Corona tem um som muito próprio, soa sempre a Corona. Há alguma preocupação com isto de preservar a mesma sonoridade?

[dB] Não há nenhuma preocupação, acho que simplesmente é porque os álbuns são todos feitos pelas mesmas pessoas, nos mesmos sítios, com os mesmos métodos.

[Logos] Sim. Agora, é natural experimentar sempre qualquer coisa. Quando ele está a ouvir coisas é normal que pense em introduzir coisa ou em ir para aquele universo. E eu a escrever é igual. Este algum se reparares, de todos é o que tem menos rap. Menos letras grandes e com muita informação. Há mais espaço, mais pontes, falsos refrões. São experiências, é isso.

 



E o que ouvem no dia-a-dia influencia o que vão compor.

[Logos] Sim. Influencia sempre, não é?

[dB] Eu no meu caso é o que ouço que vai definir como vai soar o álbum. Ouço pouquíssima música nova. A minha vida são horas à procura de samples. Ouço muita música, mas focado em procurar samples para fazer um álbum deste tipo. Se calhar há coisas espectaculares que passo logo à frente porque, naquela altura, não estou interessado em ouvir aquele tipo de coisas.

E o que é que ouvem no vosso tempo livre?

[dB] Eu ouço tudo o que possas imaginar. Desde jazz a techno russo, a cumbia.

[Logos] Eu posso-te dizer que também sou muito influenciado pela pop. Eu adoro as cenas pop e catchy. Não as ouço, nem tenho álbuns em casa, mas no carro ando sempre na M80. Adoro aquelas músicas que tu pensas “isto é intemporal”. Ou seja, o nosso projecto é alternativo – é underground, se quisermos falar assim – é um nicho. Mas eu gosto de ir ver esses refrões cantáveis. E os instrumentais do dB ajudam sempre a isso. Boas melodias… são cantáveis. Quando o estou a ouvir estou sempre a cantarolar qualquer coisa. Dá-me vontade disso.

E como é que descreveriam Corona? Se tivessem de meter uma etiqueta no Conjunto Corona, o que é que vocês, que são os criadores, diriam?
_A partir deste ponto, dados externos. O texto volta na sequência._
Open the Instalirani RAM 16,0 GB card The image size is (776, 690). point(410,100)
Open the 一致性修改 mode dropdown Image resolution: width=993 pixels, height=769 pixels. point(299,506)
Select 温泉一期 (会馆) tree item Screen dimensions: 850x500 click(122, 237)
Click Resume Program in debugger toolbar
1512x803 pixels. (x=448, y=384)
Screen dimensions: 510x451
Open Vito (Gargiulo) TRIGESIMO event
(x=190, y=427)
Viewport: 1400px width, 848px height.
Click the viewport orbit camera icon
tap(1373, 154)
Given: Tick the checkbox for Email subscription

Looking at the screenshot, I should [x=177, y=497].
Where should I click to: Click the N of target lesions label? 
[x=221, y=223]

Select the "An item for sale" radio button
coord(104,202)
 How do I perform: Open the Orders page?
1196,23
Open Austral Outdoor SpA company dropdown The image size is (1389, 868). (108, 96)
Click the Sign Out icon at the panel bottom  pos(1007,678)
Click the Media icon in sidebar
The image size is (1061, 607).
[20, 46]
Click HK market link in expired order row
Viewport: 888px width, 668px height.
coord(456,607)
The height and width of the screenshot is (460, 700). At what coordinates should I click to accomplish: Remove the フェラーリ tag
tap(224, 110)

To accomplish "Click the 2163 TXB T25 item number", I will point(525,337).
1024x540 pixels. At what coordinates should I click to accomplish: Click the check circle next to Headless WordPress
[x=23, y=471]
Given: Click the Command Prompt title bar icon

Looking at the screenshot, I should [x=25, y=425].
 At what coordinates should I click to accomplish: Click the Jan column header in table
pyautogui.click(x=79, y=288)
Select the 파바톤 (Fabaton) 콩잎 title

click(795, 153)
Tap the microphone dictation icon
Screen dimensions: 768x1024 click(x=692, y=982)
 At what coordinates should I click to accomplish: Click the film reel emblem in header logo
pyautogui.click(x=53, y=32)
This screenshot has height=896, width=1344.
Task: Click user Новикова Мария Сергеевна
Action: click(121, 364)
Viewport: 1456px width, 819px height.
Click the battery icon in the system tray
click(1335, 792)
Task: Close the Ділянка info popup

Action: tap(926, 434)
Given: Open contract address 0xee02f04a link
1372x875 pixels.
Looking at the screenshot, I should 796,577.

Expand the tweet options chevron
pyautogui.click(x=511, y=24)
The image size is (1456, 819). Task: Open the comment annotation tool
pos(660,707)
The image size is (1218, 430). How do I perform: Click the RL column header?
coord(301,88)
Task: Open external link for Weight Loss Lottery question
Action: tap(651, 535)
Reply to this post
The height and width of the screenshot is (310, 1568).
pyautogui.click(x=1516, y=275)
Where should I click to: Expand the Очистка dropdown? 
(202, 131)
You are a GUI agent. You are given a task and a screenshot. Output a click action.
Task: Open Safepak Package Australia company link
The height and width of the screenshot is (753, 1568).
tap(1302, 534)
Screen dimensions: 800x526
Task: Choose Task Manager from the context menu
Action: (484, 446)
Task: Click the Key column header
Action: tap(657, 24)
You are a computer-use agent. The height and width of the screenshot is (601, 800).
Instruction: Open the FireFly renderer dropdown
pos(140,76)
[dB] Eu respondo com uma frase do Álvaro Costa: “É uma ópera psicadélica aditivada por molho de francesinha”. Podes tomar nota dessa frase [risos].

[Logos] Não é fácil, mas já que foi alguém de fora que o disse… Acho que resume bem.

A pergunta de um milhão de euros. Há uma história. O Corona agora está mais ligado à religião e tudo, mas isto não acaba aqui…

[dB] [Risos] Estou a achar muita graça a esta tendência. Estou a adorar.

[Logos] A cada álbum que acontece isto piorou. A pessoa ainda não digeriu este álbum e as pessoas já estão: “e agora?” O pessoal: “Qual vai ser a edição física?”. Calma, ouçam o álbum.

[dB] O pessoal agora já não ouve o álbum, já só faz perguntas sobre o próximo álbum.

[Logos] Nós também alimentamos um bocado isso quando estamos a falar de que já andamos a pensar no próximo, e normalmente já temos aqui a ideia para o próximo.  É digerir o álbum, ainda vamos tocá-lo. Vamos ver.

[dB] Ainda não fizemos um concerto deste álbum!

[Logos] Irá haver continuação, é claro. Como dizem os clássicos Mind Da Gap, “enquanto isto nos der prazer vamos fazê-lo”. Se pensares bem a história é infinita. Podes ir ao futuro, podes ir ao passado… Ainda ninguém sabe o passado do homem. Há mil opções, o que é preciso é que seja uma ideia boa.